Il secondo vantaggio è il risparmio idrico: la goccia porta l'acqua direttamente alla zona radicale, senza perdite per evaporazione e senza bagnare la terra tra le piante dove non serve. Nei test comparativi su orto in piena estate, la goccia consuma tra il 30% e il 50% in meno rispetto all'aspersione per ottenere lo stesso grado di umidità nel suolo.
Il terzo vantaggio che spesso si sottovaluta è il controllo delle erbe infestanti: bagnando solo la base delle piante coltivate, il resto del terreno rimane asciutto e le erbacce tra le file crescono molto meno. Chi ha già fatto la prova difficilmente torna indietro.
I diversi tipi di gocciolatori per ogni esigenza
I gocciolatori non sono tutti uguali e la scelta influisce parecchio sull'efficacia del sistema. I gocciolatori a pressione compensata (PC, pressure compensated) mantengono la portata costante in un ampio range di pressione — tipicamente da 0,5 a 4 bar — e sono la scelta migliore per linee lunghe o con dislivello. Costano qualcosa in più dei normali ma eliminano il problema classico della goccia: le piante in testa alla linea che ricevono troppa acqua e quelle in coda che ne ricevono poca.

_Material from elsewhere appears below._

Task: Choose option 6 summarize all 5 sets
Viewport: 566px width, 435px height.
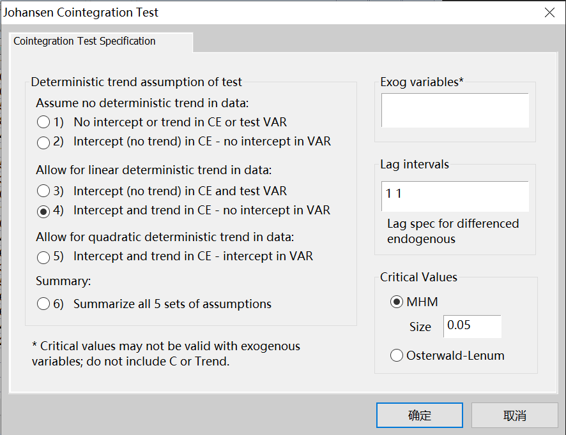Action: pyautogui.click(x=43, y=304)

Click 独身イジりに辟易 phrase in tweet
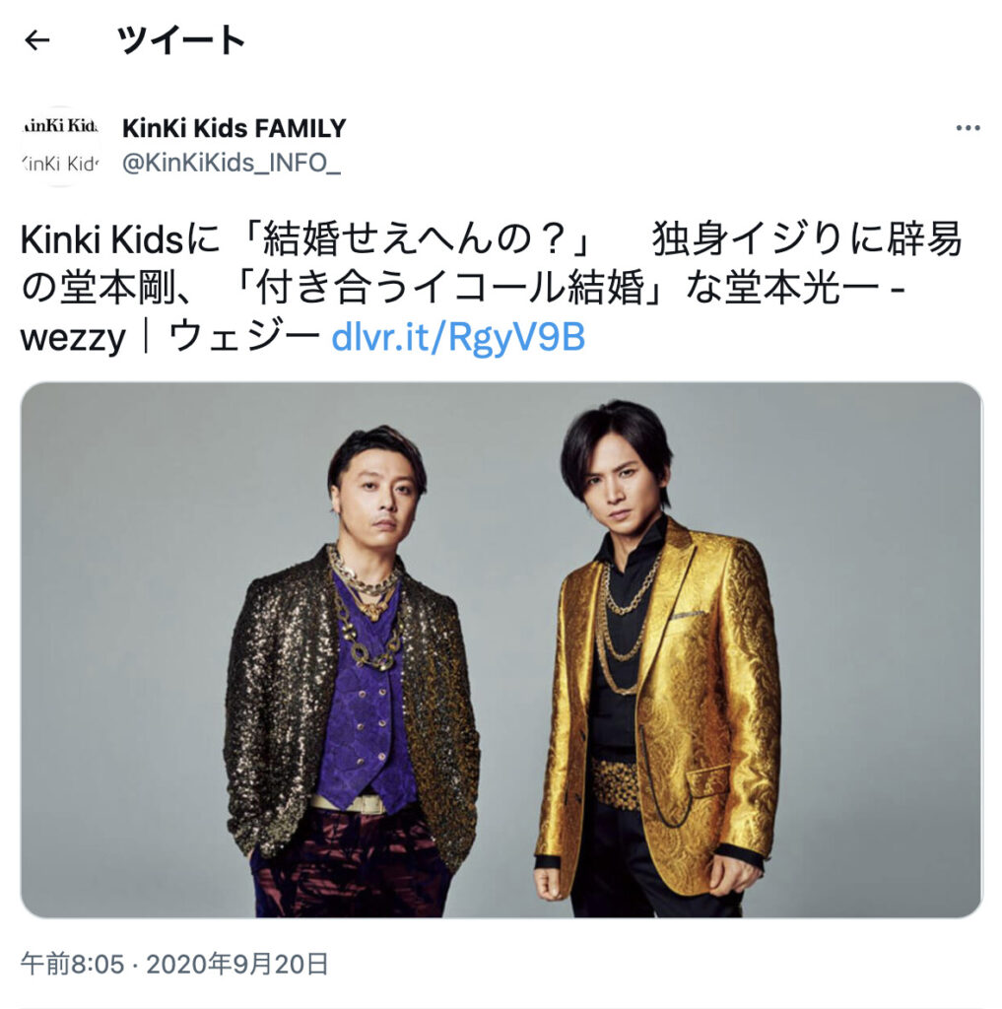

I gocciolatori su palo (on-stake) si piantano direttamente nel terreno vicino alla pianta: sono pratici per vasi e piante in contenitore o per arbusti in aiuola dove non vuoi lasciare il tubo in superficie. Il tubo microforo (o tubo gocciolante integrato) è invece la soluzione per le file dell'orto: ha i gocciolatori già incorporati ogni 20, 30 o 33 cm a seconda del modello, si posa tra le file e si copre con pacciame o terra. Netafim è il marchio di riferimento per il tubo gocciolante professionale, ma ci sono ottimi prodotti anche per uso domestico.
Per aiuole con piante singole distanziate, i gocciolatori autoregolanti da 2 o 4 l/h su tubi capillari da 4 mm sono la soluzione più flessibile: puoi posizionarne uno per ogni pianta, spostarlo quando rimaneggi l'aiuola e aggiungerne altri senza modificare la linea principale.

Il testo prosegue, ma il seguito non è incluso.